The following day, Republican grassroots organizer Scott Presler voiced a similar sentiment.
“Fight fire with a blowtorch.”
Kirk casts ballot harvesting as necessary to level the playing field with Democrats.
“We have to embrace early voting and ballot harvesting where it’s legal if we’re going to keep up. I may not like it, but we have to live in reality, not some fantasy land of how we wish elections were run,” he told The Epoch Times in writing.
He noted that Republicans garnered millions more votes nationally in the midterms, but still saw their candidates fail in key races, which he blamed on Democrats’ deploying “their vote-capturing machine in key precincts and districts.”
Reflections on the results, he said, shifted sentiment among the GOP base.
“We’re all waking up,” he said. “The Republican Party has a lot of work to do, but the grassroots is awake.”
Presler, too, sees the Republican base warming up to ballot harvesting.
“I’ve always felt that way, that I’m a Republican, but I act like a Democrat. I’m not afraid to use the tools of the Democrats in order to elect Republicans into office,” he told The Epoch Times.
“And I think finally, the base which was very against early voting and against ballot harvesting, I think that people are finally onboard, conservatives, that they’re willing to invest in ballot harvesting.”
Presler said his first step will be to grasp the ballot harvesting rules in all 50 states. Half the states allow voters to pick anybody of their choosing to deliver their filled-out absentee ballot. The other half either restricts who may deliver the ballot—only family members for example—or don’t specify who may deliver ballots.
Presler plans in February to restart his national tour to train Republicans how to register voters and run for office.
“Now, I’m going to also include ballot harvesting where it is legal,” he said.
Kirk promised more details to follow on his plan.
“We need data and voter information to be the centerpiece of this new strategy,” he said. “Churches, race tracks, football games are now voter drives.”
He acknowledged that widespread mail-in voting remains “a major concern” as an opportunity for cheating, but pointed to Florida as an example of how the issue can be balanced.

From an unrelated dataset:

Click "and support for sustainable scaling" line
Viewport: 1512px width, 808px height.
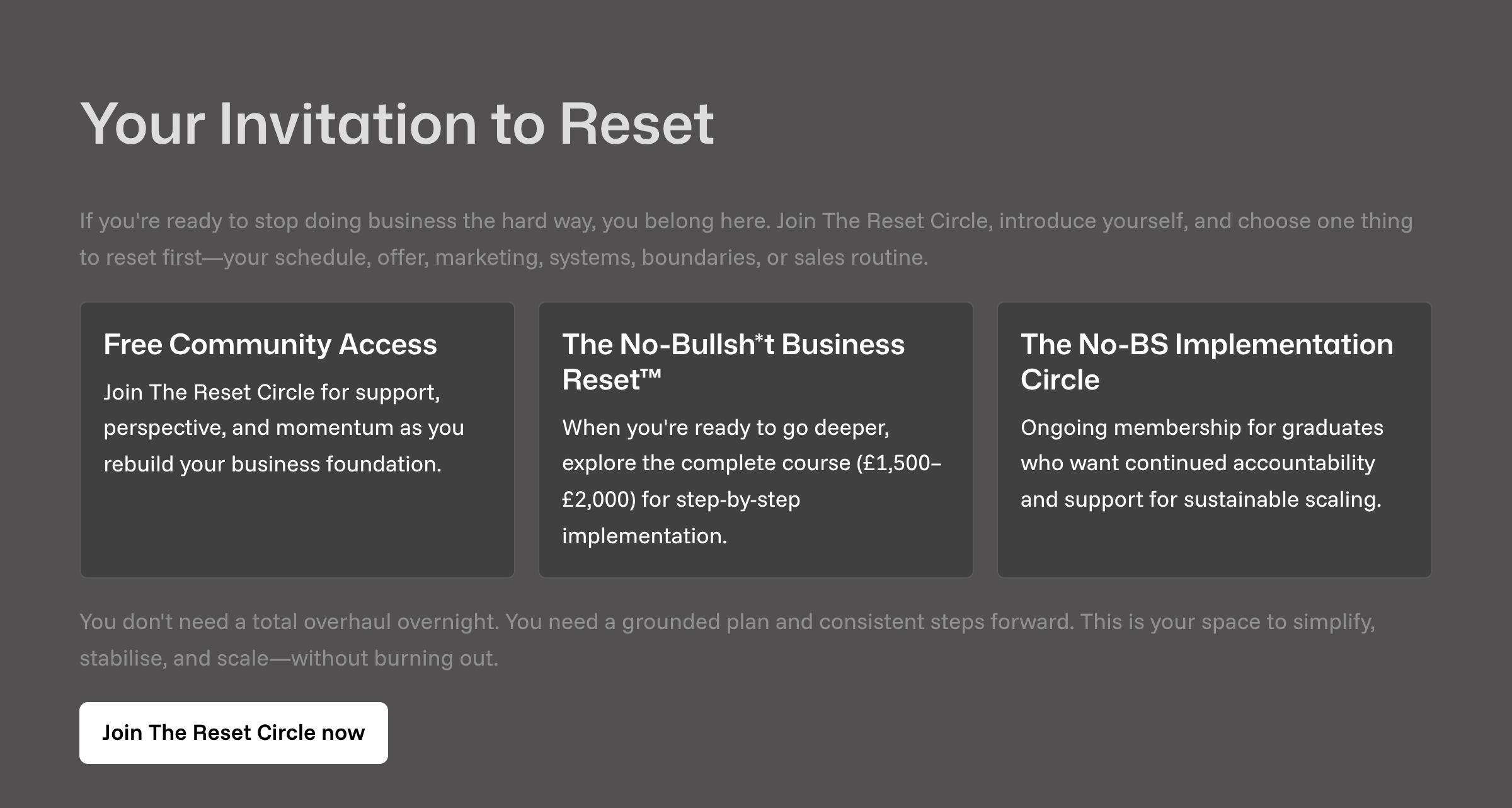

Florida allows third-party ballot delivery as well as extensive early voting, yet the state managed to handle the issue in a way that seems to instill enough confidence in GOP voters to trust the system, propelling the reelection of Republican Gov. Ron DeSantis as well as flipping several congressional seats.
The midterm results indicate that even in states where Republicans strongly disagree with the local mail-in voting rules, they can still succeed.

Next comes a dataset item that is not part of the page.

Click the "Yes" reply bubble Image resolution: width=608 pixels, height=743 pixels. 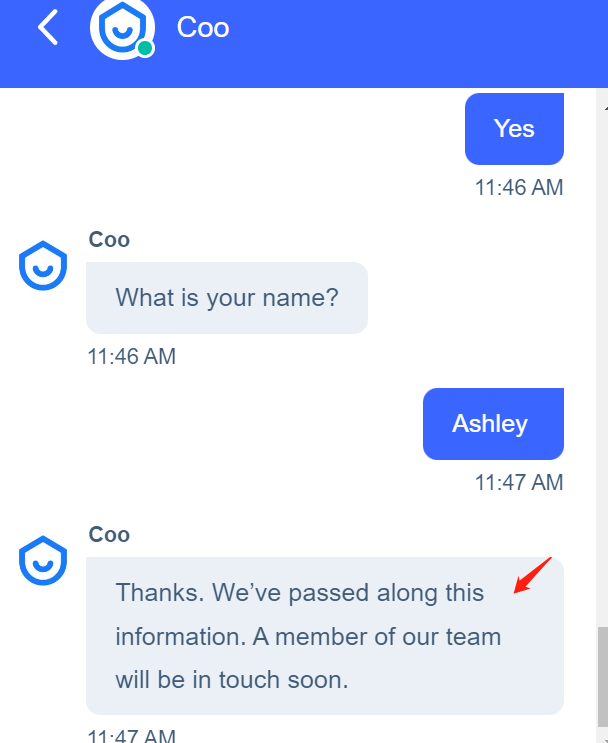click(514, 129)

Changing the rules can be step two, he indicated.
“We can’t change these bad laws until we have power and the only way to get power is to win elections,” he said.
Ballot harvesting rose in prominence particularly ahead of the 2020 election, as election authorities in many states expanded mail-in voting citing concerns over the COVID-19 pandemic.

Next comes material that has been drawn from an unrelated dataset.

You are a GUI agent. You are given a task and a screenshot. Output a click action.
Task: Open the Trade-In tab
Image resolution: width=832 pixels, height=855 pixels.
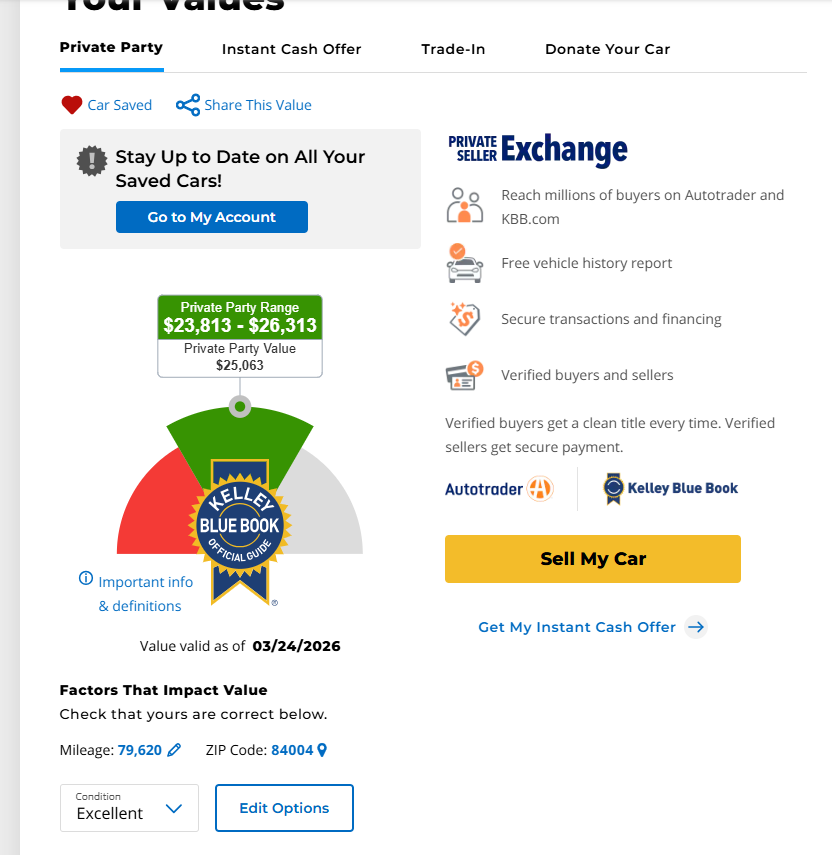[453, 49]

While voters may feel more confident in their ballot if they feed it into the tabulation machine themselves on Election Day, it also comes with disadvantages, Presler noted.
“I spoke to people that waited until Election Day and they said that they had problems and I was unable to help them,” he said. “Had they voted early, had they voted by mail, then their votes would have been either locked in or they would have had time to fix the problems. If they waited until the last minute, I’m unable to help them.”
At least 20 percent of polling places in Arizona’s largest county, Maricopa, experienced problems with tabulation equipment on Election Day. Voters were told to leave their filled-out ballots in designated boxes to be counted later or go vote at another polling place. Some who opted for the second option were then told at the other location that they couldn’t vote there, some Arizona Republicans have said. The Arizona Attorney General’s Election Integrity Unit is now investigating the matter.
“Telling everyone to vote in-person on ED opens you to traffic jams and machine malfunctions like what happened in Maricopa County. If and when that happens, there’s no rewinding time to change your strategy. You’re at the mercy of the courts and voters’ own schedules,” Kirk said.
As for people with concerns that absentee votes may not be counted properly, Presler suggested that they get involved with the process.
“If a person is worried about corruption within the system, then my encouragement is for that person to become an Election Day worker,” Presler said.
Another alternative would be to run for a county clerk, the office responsible for administering elections at the local level.
The Democratic National Committee and the Republican National Committee didn’t respond to requests for comment by press time.